• [The request]:
Retype the lines of the data below verbatim, starting at the line that contains "Task: Open the GDPR page in the footer" and ending at the last line of the data.

• [Stored data]:
● ● ● ● ●
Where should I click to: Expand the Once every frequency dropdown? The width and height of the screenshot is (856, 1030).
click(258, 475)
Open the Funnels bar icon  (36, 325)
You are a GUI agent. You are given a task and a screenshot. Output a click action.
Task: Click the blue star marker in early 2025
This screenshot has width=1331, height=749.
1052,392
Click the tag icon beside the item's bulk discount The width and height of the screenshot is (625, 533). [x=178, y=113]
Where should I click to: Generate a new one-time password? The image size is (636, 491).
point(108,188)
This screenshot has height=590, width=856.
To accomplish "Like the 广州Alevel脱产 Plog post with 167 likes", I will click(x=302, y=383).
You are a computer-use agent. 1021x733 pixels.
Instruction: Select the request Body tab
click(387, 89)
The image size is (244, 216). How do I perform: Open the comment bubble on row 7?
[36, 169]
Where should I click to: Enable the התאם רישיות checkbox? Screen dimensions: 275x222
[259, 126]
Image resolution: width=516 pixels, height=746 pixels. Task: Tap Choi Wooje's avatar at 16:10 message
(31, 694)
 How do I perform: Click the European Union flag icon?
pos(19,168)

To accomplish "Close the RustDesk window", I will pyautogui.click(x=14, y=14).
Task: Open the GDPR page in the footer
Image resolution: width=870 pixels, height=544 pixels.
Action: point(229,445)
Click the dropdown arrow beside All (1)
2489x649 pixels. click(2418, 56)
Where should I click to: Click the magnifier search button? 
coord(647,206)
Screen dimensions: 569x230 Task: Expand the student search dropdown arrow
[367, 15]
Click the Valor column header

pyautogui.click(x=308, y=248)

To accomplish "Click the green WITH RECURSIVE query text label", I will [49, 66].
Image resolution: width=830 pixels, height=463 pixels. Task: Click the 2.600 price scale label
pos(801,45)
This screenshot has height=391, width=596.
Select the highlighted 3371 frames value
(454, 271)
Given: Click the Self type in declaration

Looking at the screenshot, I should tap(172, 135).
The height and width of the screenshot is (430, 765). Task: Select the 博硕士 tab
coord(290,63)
● ● ● ● ●
• [Task answer]:
Task: Open the GDPR page in the footer
Image resolution: width=870 pixels, height=544 pixels.
Action: point(229,445)
Click the dropdown arrow beside All (1)
2489x649 pixels. click(2418, 56)
Where should I click to: Click the magnifier search button? 
coord(647,206)
Screen dimensions: 569x230 Task: Expand the student search dropdown arrow
[367, 15]
Click the Valor column header

pyautogui.click(x=308, y=248)

To accomplish "Click the green WITH RECURSIVE query text label", I will [49, 66].
Image resolution: width=830 pixels, height=463 pixels. Task: Click the 2.600 price scale label
pos(801,45)
This screenshot has height=391, width=596.
Select the highlighted 3371 frames value
(454, 271)
Given: Click the Self type in declaration

Looking at the screenshot, I should tap(172, 135).
The height and width of the screenshot is (430, 765). Task: Select the 博硕士 tab
coord(290,63)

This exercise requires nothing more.